Illustration, editing, translation (into Spanish and English), production and printing of the Q’eqchi Sacred Site story collection. Through a series of workshops, the Q’eqchi community will create a collection of sacred site origin stories illustrated by children that will revive the traditional value of the land as sacred and inform discussions for the first cross-border model of Maya conservation. The book’s stories are based in renowned cultural anthropologist Liza Grandia’s research, during which she spoke with elders about Q’eqchi sacred sites in Belize.

Unlike other Maya peoples who often built sacred sites, such as temples, Q’eqchi sacred sites are nature itself, including hills, caves, natural springs, reflective pools, cairns, and groves.

Q’eqchi Maya in lowland Guatemala and Belize will share lost origin stories about sacred sites in their communities.

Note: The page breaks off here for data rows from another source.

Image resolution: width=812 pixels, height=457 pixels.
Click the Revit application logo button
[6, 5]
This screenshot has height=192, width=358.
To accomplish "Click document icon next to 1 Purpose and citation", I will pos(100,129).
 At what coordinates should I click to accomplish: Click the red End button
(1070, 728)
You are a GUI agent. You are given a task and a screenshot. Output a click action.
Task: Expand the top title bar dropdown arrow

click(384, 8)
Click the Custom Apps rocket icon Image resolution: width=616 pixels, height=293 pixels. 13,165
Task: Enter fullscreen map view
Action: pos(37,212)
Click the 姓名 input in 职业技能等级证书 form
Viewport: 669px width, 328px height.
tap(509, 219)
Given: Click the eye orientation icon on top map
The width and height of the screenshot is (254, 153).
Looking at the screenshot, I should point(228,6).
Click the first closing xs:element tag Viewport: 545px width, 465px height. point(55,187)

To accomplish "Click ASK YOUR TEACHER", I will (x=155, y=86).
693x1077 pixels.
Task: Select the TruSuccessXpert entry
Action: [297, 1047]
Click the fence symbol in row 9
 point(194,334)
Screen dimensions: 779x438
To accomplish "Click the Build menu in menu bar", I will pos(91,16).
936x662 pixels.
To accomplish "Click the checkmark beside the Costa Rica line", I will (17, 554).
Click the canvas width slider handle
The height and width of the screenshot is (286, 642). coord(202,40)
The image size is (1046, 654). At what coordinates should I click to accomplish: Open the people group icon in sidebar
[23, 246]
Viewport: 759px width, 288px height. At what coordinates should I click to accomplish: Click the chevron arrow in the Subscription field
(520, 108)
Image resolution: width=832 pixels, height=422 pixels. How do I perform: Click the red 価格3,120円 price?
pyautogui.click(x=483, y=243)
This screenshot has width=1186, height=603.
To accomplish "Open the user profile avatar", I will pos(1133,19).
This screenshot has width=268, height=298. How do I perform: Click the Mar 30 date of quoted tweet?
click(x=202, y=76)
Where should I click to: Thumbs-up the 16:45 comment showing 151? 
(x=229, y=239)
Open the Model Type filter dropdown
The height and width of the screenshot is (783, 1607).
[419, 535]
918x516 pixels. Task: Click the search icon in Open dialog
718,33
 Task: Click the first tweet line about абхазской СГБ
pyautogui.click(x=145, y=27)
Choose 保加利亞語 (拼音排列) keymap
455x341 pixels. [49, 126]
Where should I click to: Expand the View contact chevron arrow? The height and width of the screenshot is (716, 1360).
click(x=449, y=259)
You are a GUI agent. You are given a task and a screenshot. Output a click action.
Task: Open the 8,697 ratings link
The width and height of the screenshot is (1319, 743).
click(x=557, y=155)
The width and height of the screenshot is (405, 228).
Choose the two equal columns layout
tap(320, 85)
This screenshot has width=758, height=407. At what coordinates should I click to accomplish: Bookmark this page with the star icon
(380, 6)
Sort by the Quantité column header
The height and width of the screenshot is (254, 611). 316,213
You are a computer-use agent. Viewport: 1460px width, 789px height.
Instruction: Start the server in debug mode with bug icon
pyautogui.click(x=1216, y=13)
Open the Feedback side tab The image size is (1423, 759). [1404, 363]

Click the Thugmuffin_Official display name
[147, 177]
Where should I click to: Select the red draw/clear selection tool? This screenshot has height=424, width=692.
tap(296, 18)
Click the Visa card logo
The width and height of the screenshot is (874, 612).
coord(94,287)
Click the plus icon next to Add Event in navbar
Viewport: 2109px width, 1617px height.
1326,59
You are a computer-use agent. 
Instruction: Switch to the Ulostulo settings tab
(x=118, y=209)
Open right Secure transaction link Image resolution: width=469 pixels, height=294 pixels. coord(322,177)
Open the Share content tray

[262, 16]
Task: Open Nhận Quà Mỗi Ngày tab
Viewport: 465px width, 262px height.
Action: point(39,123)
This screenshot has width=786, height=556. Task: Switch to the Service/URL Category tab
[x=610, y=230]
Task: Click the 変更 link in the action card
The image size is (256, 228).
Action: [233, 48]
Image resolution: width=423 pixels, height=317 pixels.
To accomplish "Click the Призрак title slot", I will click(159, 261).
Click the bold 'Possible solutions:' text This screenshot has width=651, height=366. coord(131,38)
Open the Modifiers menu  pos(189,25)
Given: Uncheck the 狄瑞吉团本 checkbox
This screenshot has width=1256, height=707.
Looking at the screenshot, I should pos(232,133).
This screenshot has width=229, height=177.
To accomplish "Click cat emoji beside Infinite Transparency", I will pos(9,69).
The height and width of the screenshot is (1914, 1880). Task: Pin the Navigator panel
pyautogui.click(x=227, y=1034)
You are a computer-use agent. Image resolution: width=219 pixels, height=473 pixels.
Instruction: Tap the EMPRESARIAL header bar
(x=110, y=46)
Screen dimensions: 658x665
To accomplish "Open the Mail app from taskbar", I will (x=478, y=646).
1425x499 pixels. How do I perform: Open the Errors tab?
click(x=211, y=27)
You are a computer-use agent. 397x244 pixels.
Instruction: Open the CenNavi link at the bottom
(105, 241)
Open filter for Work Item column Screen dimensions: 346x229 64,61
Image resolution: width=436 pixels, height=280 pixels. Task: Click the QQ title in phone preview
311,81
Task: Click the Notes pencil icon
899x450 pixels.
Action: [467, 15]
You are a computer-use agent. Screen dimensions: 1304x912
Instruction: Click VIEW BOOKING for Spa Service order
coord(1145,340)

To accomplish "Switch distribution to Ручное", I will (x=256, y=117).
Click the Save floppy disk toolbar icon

In village workshops children will illustrate the story collection that is published in three languages: Q’eqchi, Spanish and English. Q’eqchi villages in both countries will share the stories in schools, meetings and radio shows to educate both adults and children about how sacred sites ground their cultures in the past and the future. The stories will also serve as a foundation for community discussions on the establishment of a Maya-managed biological corridor for the Maya Forests that span both countries.